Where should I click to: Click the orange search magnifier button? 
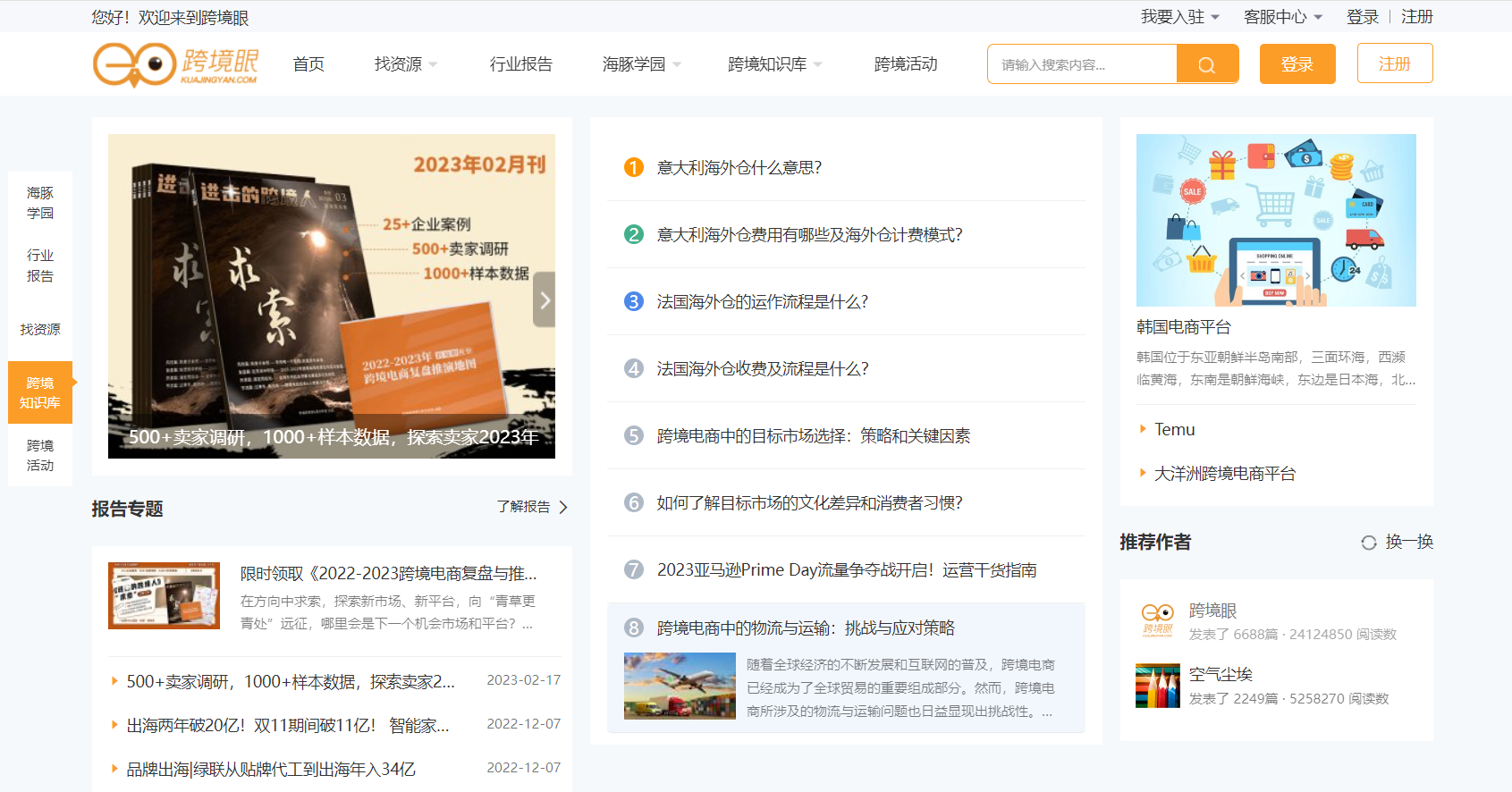[1207, 64]
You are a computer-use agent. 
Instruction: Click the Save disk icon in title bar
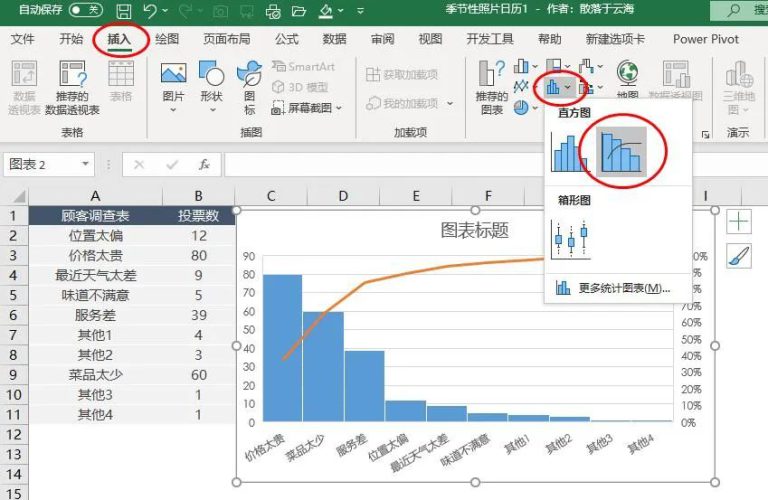pos(124,11)
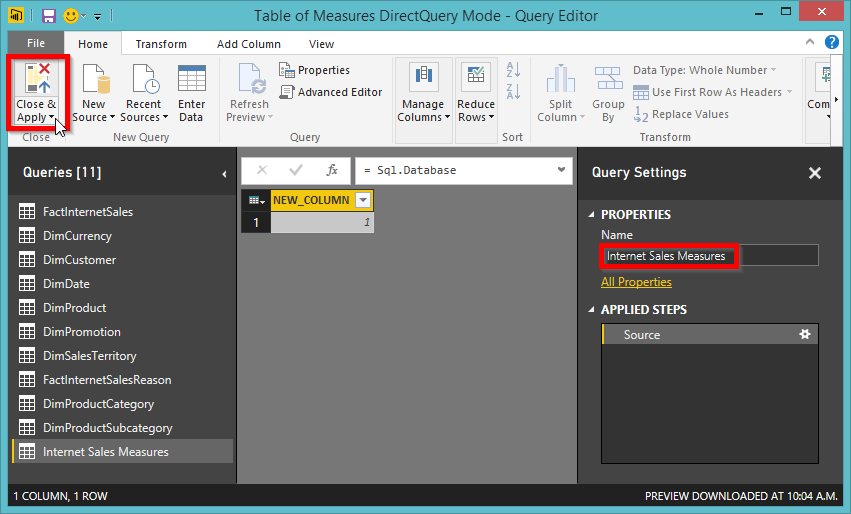
Task: Click the Close & Apply icon
Action: coord(37,78)
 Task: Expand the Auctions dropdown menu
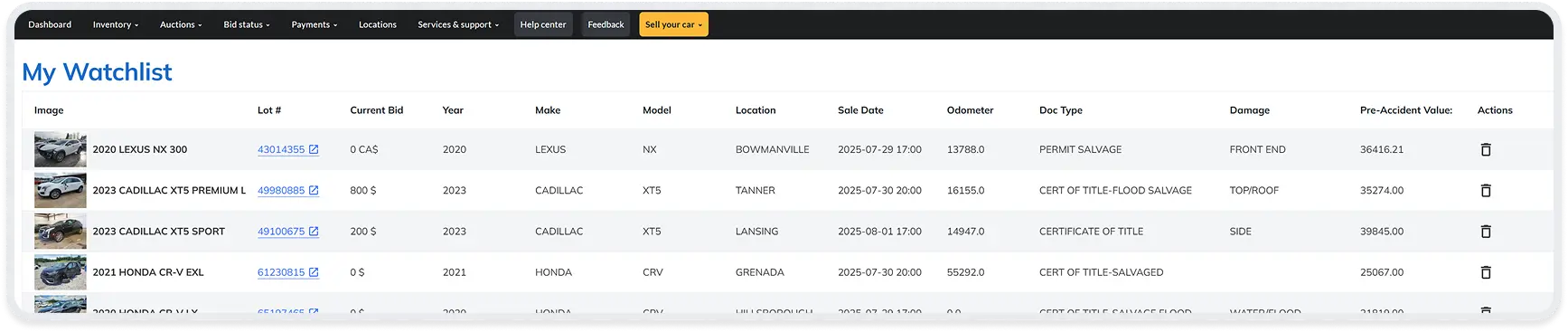[181, 24]
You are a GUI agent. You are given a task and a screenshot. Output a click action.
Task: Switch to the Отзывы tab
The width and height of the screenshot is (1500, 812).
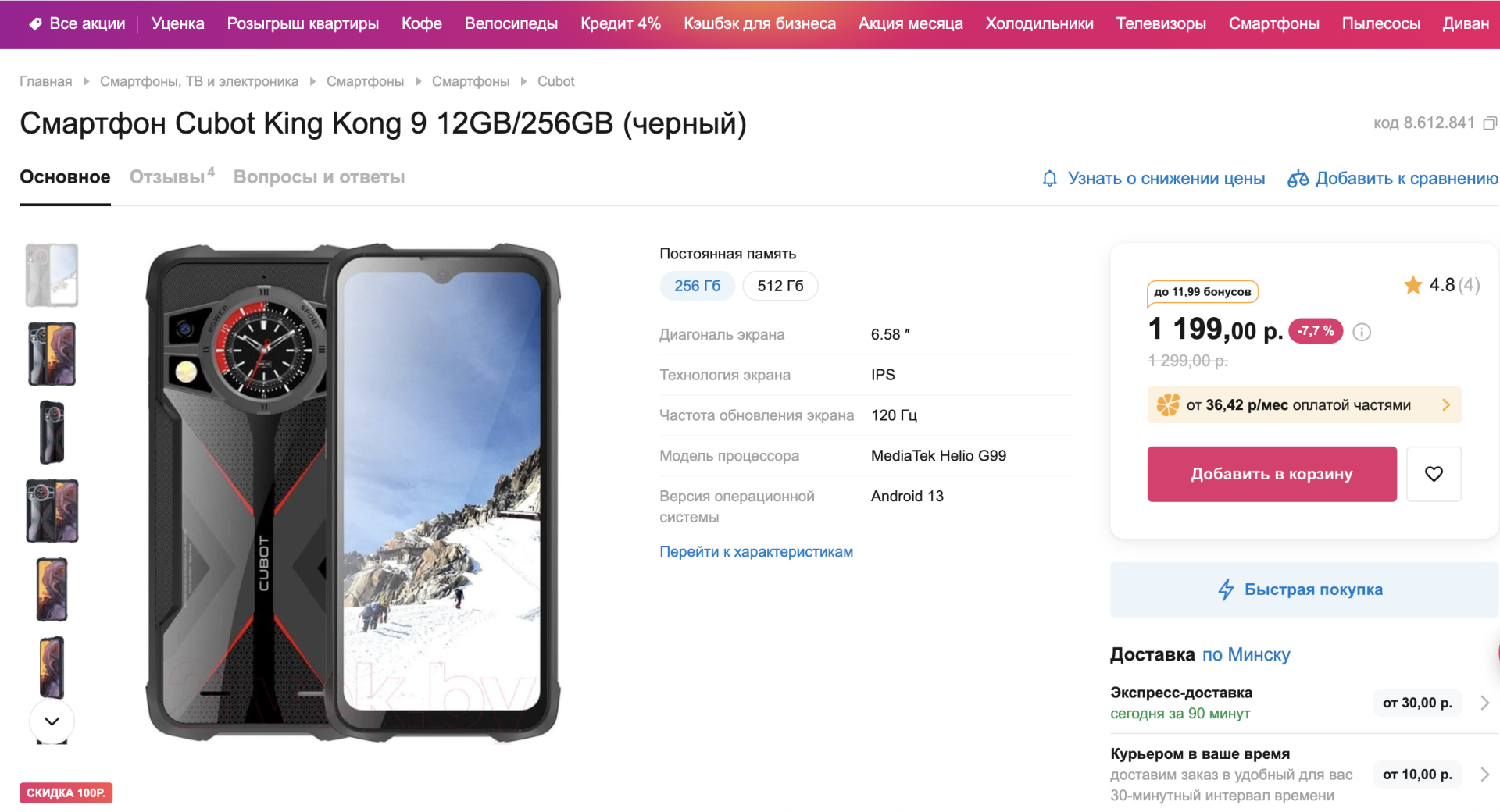167,177
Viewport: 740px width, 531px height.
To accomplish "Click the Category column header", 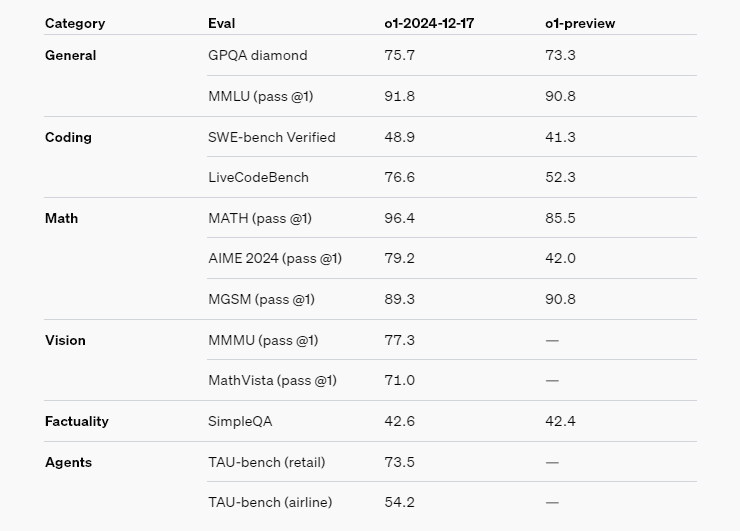I will click(x=75, y=23).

--*--

• _Exercise_: Copy out all lines above that include the string "agent".

• _Task answer_:
You are a computer-use agent. 
You are a GUI agent. You are given a task and a screenshot. Output a click action.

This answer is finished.